Pix Mix
I just remembered that while I was at CERN last week I took a few crummy pics with my phone, so I thought I’d stick them on here.
This first one is actually of the control room of the ATLAS experiment, but it looked to me rather like the inside of a betting shop.
These two were taken in the facility where they test the magnets for the Large Hadron Collider. Each section of superconducting thingummyjig is about 10 metres long; the whole thing is 27km long so that’s a lot of sections! Although the magnets carry a huge current – 10,000 Amps – since they’re superconducting they have no resistance and therefore dissipate no power. However, they have to be kept at liquid helium temperatures, which does require quite a lot of power.
I like the sign on the second one: RISK OF LIQUID AIR.
Finally, here’s the most important one. While I am away Columbo is looked after by a lady called Helen who sends me daily updates.

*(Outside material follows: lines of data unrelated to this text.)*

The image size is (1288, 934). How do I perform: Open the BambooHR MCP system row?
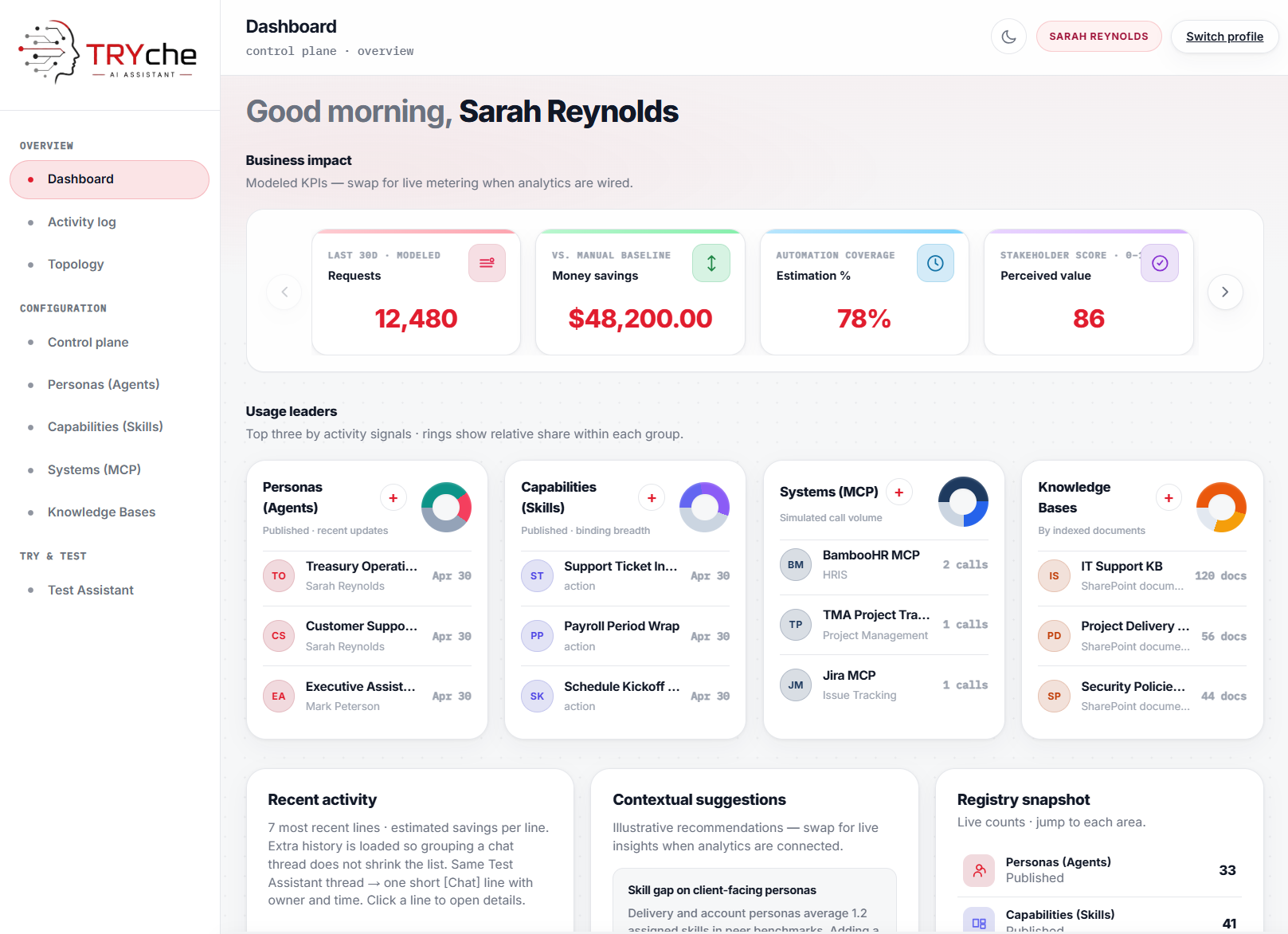(x=884, y=565)

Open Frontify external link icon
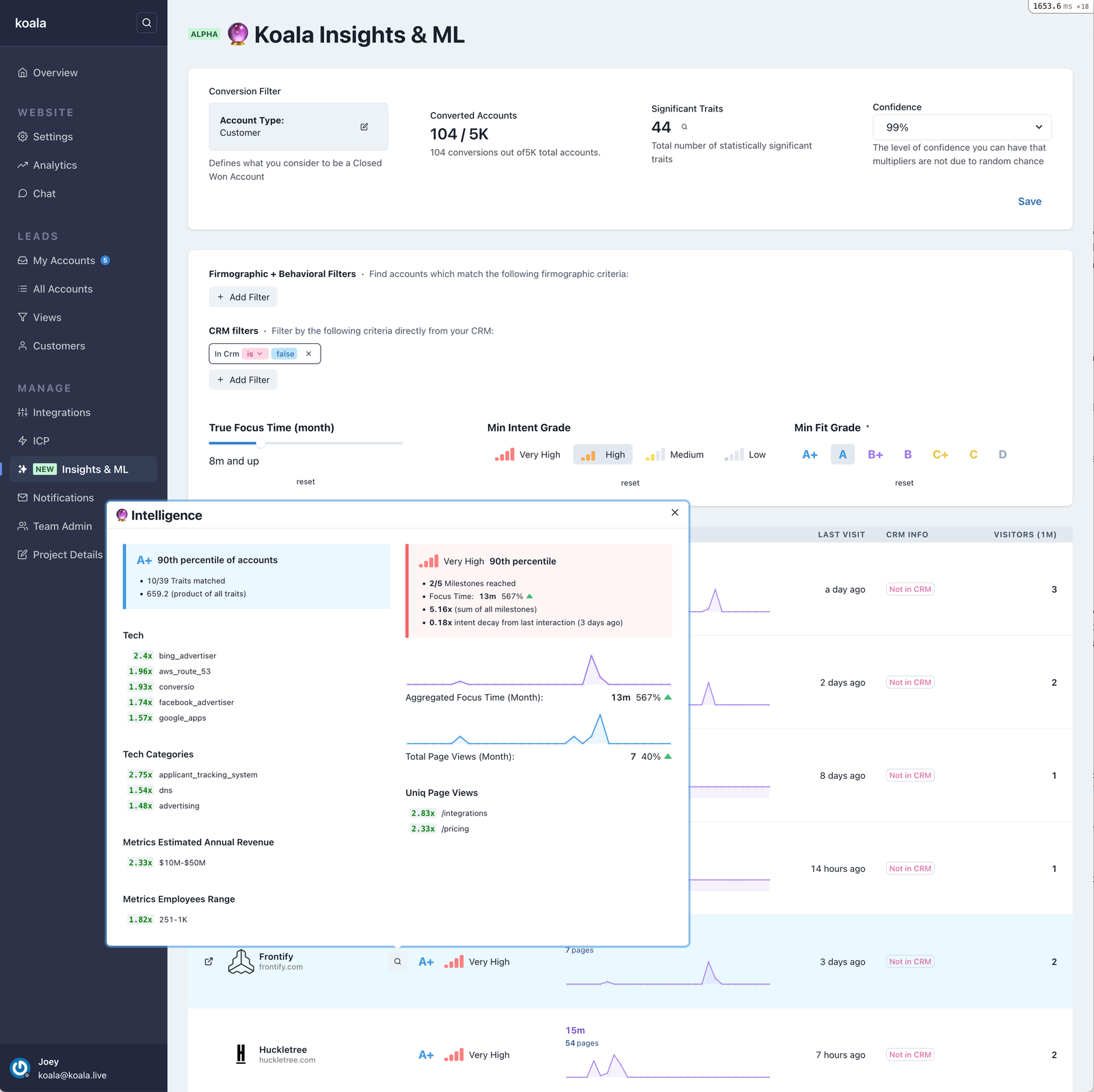pos(209,961)
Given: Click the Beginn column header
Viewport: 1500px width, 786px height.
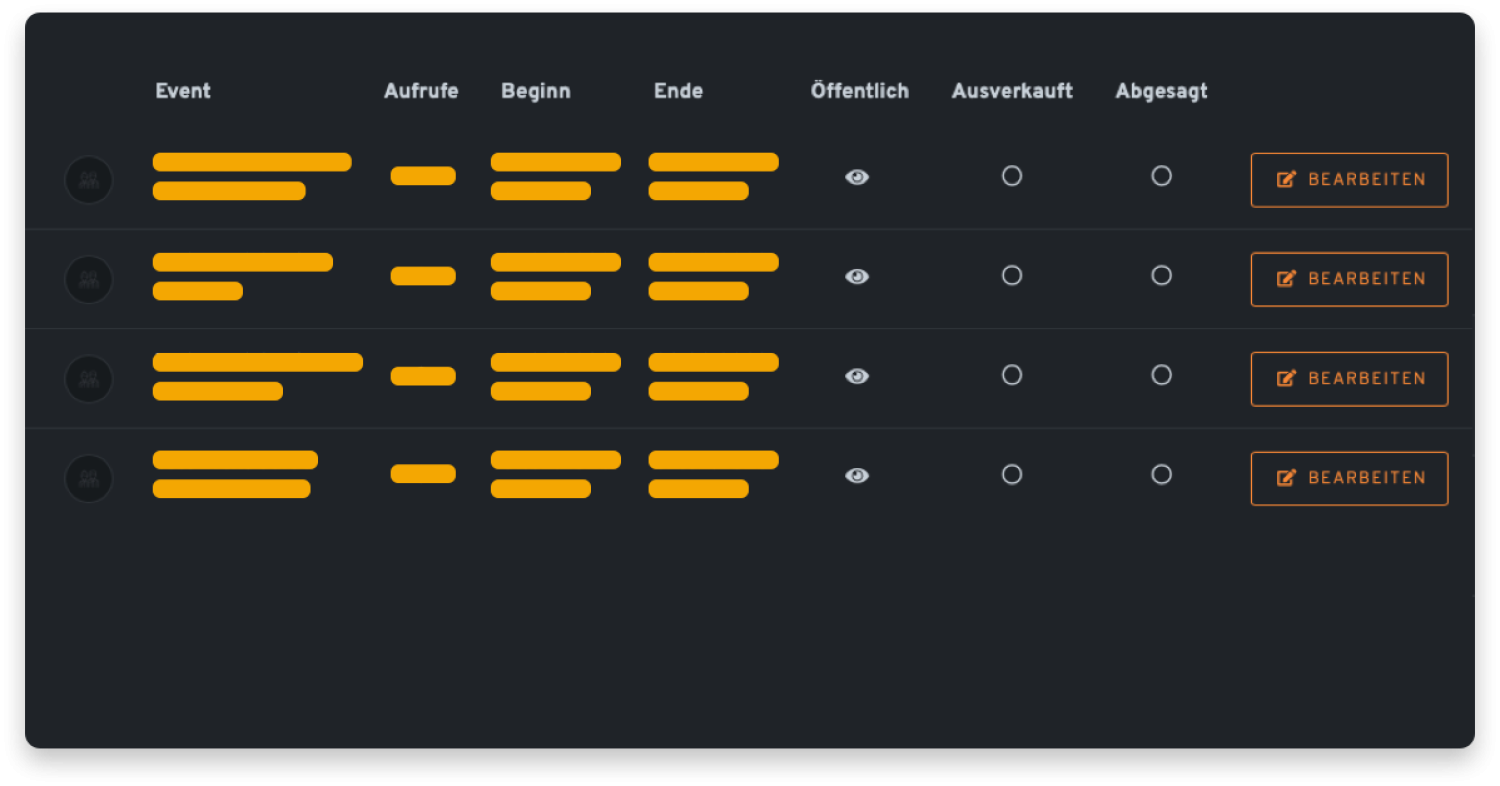Looking at the screenshot, I should coord(536,91).
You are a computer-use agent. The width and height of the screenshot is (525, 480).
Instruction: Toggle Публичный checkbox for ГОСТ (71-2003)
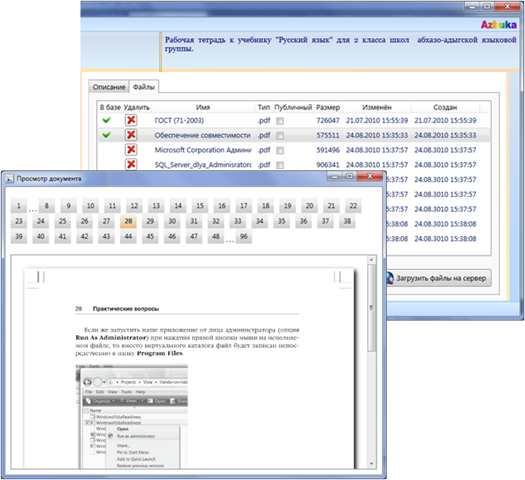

Here is Columbo in a characteristic pose.
March 7, 2010 at 3:43 pm
Columbo has the same look that my cat has in this situation. I am convinced that the level in the kibble bowl doesn’t mean anything to them; it’s whether or not there is fresh kibble on top!
In a previous lifetime I worked for a manufacturer of precision instruments that had a liquid air plant. One day, a worker was delivering a 10 liter dewar of liquid air to the test stand. This was a 30 inch diameter by 5 foot high affair on 4 casters being pushed through the hallways of the engineering department. The casters failed to negotiate the overlooked power cord of the floor polisher and the dewar wound up on its side with the contents pouring out. Luckily, no one was injured, but all of the floor tiles that were inundated were cleanly detached from the underlying concrete. The building maintenance department thought that this had real possibilities, but safety issues intervened. Had the stuff not been as dangerous to living tissue, I wonder what other applications might have been discovered.
March 7, 2010 at 4:41 pm
Re: We use it to scare schoolchildren into studying physics.
March 7, 2010 at 6:39 pm
Liquid nitrogen in large amounts really is dangerous: gas evaporating from it can displace air and reduce oxygen levels, and you can easily end up unconscious or worse. But it’s fun playing with thermos flasks of the stuff – just as well that Heath and Safety didn’t know everything that went on. (To get away from H&S restrictions, one man I know set up his PhD experiment at home rather than in his university, even though it was clearly safe. And I could name a university department where H&S were at one point intending to flash-test PCs for safety; fried chips anyone?)
Anton
March 7, 2010 at 9:23 pm
“This first one is actually of the control room of the ATLAS experiment, but it looked to me rather like the inside of a betting shop.”
Yeah, they’re betting on what will go wrong next, and whether they’ll find the Higgs boson. (Personally I think Columbo has a better chance.)
If Phillip is reading this: When is/was that Bach unaccompanied violin concert?
Anton
March 8, 2010 at 11:10 am
That would have been glorious. I hope you enjoy the concert next week.
Anton
March 8, 2010 at 1:44 pm
If nothing else, this suggests that the East Germans could in fact afford to pay the Western going rate. But I don’t believe there was no prostitution in the German “Democratic” Republic…
Have you seen “Das Versprechen” [The Promise] by Margarethe von Trotta, a film about a courting couple who get separated the night the Berlin Wall goes up, and who then conduct a complex and strained relationship all the way through to Reunification (with an ambiguous ending). One of them is an astrophysicist, moreover. It is very moving and one of my favourite films.